Tra gli aspetti più urgenti da affrontare c’è naturalmente quello dell’energia – ci dice Sergio. Di fronte alla crisi energetica che stiamo vivendo la risposta della politica italiana è quella di sostituire il gas russo con altre fonti di energia non sostenibili. Primo fra tutti, altro gas: spesso proviene da paesi non democratici, oppure arriva dagli Stati Uniti con un impatto ambientale molto più grave del gas russo. Negli USA infatti il gas viene estratto con il fracking, che ha un impatto enorme, e per essere trasportato in Italia dev’essere portato a temperature bassissime, con un costo energetico grandissimo, per poi attraversare l’Oceano in nave e quindi passare attraverso i rigassificatori.
Stiamo cercando di risolvere un problema puntando sulle soluzioni che lo hanno generato, mentre la priorità dovrebbe essere quella di liberarci dei combustibili fossili. Se avessimo puntato sulle rinnovabili negli scorsi anni, oggi non saremmo così in crisi. Eppure mancano ancora progetti adeguati per andare nella giusta direzione.

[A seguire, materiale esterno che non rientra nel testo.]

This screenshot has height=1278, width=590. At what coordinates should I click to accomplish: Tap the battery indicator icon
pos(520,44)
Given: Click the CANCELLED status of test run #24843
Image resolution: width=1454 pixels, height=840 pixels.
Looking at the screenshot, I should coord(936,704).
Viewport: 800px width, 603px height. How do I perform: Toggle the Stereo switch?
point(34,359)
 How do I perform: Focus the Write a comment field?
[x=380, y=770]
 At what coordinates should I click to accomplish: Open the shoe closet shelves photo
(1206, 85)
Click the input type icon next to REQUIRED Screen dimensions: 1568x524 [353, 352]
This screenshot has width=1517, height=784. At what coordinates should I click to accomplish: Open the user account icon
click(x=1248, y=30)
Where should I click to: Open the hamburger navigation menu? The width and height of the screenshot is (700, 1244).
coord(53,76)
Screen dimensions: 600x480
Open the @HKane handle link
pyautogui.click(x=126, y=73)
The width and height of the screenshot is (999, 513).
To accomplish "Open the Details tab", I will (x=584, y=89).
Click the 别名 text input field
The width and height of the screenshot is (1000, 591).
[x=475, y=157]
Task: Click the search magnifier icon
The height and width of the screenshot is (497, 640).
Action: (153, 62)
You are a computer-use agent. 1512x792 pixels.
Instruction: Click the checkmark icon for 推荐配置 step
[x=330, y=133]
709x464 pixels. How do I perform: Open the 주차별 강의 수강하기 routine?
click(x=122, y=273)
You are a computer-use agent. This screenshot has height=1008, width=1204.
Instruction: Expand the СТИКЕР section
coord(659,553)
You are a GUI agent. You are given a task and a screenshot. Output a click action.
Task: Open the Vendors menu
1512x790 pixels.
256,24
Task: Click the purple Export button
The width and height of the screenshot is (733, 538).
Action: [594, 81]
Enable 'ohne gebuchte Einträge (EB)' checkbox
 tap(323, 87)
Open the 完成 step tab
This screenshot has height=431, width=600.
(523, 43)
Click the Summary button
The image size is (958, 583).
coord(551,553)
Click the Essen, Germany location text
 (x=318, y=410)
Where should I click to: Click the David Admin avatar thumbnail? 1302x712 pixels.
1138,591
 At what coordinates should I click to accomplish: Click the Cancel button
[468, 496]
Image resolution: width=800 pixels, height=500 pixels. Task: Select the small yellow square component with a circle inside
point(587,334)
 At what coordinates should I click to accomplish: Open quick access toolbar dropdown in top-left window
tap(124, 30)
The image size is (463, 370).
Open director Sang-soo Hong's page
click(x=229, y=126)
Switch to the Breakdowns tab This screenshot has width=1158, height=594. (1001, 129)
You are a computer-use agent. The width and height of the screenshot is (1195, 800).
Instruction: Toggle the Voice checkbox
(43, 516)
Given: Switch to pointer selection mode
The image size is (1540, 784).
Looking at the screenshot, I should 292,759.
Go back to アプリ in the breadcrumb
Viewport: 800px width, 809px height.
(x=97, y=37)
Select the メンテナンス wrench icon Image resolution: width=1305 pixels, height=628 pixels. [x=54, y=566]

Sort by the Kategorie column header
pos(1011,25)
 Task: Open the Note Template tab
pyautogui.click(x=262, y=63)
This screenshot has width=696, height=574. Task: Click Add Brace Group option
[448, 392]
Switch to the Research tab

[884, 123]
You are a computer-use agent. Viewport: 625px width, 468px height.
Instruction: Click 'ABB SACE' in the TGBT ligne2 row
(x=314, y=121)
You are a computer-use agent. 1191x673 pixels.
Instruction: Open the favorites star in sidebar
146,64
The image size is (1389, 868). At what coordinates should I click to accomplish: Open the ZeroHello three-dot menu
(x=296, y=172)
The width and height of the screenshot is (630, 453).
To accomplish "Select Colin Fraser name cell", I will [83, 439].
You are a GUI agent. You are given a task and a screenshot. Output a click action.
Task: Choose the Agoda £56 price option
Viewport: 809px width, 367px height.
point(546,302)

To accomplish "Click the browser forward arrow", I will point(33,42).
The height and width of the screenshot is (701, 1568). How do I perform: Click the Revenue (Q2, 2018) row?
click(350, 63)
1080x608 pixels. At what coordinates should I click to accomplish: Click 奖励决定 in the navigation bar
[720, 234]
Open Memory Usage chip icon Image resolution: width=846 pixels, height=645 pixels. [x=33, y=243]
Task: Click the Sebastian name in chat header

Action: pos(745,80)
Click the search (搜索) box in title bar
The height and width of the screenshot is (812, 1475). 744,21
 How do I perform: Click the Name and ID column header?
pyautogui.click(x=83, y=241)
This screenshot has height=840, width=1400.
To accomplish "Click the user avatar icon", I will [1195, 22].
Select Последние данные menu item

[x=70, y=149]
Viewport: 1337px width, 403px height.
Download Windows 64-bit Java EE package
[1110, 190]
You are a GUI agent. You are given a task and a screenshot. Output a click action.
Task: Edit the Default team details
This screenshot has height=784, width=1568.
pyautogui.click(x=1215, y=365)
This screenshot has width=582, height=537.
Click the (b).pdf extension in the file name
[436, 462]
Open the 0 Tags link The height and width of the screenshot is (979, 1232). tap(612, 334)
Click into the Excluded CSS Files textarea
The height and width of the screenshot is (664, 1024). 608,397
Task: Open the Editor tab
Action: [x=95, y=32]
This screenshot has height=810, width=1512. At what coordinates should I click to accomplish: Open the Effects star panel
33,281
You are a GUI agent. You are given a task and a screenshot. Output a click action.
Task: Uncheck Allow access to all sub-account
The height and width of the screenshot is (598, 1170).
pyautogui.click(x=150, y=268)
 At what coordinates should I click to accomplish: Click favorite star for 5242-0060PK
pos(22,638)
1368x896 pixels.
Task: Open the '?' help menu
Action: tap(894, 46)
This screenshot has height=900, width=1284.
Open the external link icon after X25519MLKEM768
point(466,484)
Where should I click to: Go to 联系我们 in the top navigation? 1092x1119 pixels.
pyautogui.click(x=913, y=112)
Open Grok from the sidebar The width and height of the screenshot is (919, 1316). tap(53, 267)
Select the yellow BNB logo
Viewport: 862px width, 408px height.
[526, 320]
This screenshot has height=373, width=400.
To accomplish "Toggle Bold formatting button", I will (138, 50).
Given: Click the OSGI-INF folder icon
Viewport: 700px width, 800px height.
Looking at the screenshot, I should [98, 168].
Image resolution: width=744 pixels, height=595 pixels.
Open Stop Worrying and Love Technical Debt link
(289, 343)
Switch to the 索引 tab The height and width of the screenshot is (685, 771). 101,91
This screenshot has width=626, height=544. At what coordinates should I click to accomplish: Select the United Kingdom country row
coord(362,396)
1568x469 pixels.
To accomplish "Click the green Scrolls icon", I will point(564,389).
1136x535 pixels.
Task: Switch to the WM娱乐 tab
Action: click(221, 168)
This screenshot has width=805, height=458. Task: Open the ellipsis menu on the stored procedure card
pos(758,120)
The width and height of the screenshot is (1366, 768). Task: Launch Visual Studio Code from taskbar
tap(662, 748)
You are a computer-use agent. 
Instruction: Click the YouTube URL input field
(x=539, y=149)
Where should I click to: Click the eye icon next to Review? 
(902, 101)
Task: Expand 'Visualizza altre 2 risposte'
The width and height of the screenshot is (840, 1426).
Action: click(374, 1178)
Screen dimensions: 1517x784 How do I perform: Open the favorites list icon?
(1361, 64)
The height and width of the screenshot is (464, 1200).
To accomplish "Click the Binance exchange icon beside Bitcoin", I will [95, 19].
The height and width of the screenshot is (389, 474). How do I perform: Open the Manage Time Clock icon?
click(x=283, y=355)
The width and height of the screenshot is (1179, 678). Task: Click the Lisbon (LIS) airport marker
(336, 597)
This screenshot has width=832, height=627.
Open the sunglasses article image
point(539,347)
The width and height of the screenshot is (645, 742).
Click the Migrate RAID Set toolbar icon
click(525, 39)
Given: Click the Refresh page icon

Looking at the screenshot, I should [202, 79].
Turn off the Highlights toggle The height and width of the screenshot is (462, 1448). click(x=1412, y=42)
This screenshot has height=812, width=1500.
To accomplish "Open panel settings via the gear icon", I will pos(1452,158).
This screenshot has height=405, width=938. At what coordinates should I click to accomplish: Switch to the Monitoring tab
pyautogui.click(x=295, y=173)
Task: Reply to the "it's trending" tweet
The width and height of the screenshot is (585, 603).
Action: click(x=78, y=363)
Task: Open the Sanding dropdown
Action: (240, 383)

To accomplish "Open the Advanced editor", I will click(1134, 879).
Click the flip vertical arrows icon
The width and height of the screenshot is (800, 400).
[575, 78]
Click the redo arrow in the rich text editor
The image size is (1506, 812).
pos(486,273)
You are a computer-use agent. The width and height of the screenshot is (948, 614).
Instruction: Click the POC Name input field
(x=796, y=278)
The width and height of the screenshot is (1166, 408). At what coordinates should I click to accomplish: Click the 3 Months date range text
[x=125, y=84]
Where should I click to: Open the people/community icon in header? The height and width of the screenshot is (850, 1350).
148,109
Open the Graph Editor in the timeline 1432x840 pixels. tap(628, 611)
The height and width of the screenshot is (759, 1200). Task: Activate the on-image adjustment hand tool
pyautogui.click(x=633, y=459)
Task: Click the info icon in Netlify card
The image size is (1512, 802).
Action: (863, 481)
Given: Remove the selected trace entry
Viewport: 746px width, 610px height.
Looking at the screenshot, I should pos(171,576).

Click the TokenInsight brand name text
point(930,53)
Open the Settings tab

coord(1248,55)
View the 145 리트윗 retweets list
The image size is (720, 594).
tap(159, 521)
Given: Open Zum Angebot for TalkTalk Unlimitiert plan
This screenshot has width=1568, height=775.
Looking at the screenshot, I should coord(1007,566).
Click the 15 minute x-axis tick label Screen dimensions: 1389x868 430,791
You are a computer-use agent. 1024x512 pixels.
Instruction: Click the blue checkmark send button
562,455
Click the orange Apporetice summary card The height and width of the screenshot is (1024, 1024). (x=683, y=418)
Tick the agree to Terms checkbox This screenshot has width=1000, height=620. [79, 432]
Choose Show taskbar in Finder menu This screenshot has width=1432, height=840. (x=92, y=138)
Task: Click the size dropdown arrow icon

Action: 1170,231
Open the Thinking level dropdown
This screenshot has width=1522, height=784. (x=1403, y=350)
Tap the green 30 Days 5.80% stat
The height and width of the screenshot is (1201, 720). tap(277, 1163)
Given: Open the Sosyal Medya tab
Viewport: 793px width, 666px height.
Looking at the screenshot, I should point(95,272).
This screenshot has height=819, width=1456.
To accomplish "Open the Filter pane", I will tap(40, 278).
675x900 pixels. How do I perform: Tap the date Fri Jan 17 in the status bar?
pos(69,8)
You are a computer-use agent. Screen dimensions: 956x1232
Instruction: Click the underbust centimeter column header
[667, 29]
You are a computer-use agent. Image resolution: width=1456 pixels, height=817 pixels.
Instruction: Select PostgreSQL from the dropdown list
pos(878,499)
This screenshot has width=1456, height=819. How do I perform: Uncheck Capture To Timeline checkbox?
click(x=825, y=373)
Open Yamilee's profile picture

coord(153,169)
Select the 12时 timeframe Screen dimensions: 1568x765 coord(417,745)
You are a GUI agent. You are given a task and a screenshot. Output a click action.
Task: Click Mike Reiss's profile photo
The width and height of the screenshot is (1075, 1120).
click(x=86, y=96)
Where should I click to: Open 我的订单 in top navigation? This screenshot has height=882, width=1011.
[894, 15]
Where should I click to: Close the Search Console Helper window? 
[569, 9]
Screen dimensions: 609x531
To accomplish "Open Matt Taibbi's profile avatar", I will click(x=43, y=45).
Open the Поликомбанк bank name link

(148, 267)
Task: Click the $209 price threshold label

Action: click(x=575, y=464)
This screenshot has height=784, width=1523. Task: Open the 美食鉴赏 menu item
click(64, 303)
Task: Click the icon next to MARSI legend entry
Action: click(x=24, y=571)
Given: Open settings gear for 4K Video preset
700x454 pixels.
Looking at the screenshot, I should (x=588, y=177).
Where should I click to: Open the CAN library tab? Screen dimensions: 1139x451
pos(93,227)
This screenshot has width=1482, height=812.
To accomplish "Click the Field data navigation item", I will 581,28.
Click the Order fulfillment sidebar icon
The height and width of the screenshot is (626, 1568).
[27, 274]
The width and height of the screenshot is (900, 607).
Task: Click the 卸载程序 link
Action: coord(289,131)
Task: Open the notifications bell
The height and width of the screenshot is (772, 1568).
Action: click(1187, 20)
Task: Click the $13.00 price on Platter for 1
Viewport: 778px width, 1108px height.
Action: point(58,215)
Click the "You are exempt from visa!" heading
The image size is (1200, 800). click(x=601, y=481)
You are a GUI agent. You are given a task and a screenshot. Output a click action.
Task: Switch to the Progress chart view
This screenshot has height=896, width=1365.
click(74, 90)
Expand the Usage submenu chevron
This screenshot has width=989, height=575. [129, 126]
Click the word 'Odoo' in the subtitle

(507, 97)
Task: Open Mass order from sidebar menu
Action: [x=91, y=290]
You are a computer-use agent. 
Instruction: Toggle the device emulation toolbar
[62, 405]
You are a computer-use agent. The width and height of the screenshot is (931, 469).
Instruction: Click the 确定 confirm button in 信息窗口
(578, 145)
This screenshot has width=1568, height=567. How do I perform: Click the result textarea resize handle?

Cruciale anche il tema dei trasporti.
L’Italia è tra i paesi con il più alto numero di automobili pro capite: se il Governo vuole affrontare la crisi climatica deve investire sulla mobilità e il trasporto pubblico. Nell’Agenda che abbiamo proposto alla politica abbiamo chiesto trasporti gratuiti a livello locale e molto meno costosi a livello regionale e nazionale.

E non possiamo più permetterci di ignorare la questione acqua, avvertono gli attivisti, soprattutto dopo la siccità estrema che ha soffocato l’Italia quest’anno. «L’acqua dev’essere pubblica», ci dice Sergio Marchese.
Sembra una banalità, abbiamo anche fatto un referendum e lo abbiamo vinto, ma spesso e volentieri l’acqua continua a essere privatizzata. Ci sono grandi aziende che hanno il controllo delle fonti, e anche in momenti di crisi in cui l’acqua è scarsa hanno il potere di decidere di portarla in fabbriche dove non si producono beni necessari al benessere delle persone sottraendola, per esempio, ai campi dove gli agricoltori ne hanno bisogno per coltivare.
È necessario che la politica intervenga subito per regolare la gestione di una risorsa fondamentale per la nostra stessa vita. Invece ancora una volta, nonostante i disastri a cui stiamo assistendo a livello globale, stiamo lasciando che sia il mercato a decidere chi ha il diritto di avere l’acqua.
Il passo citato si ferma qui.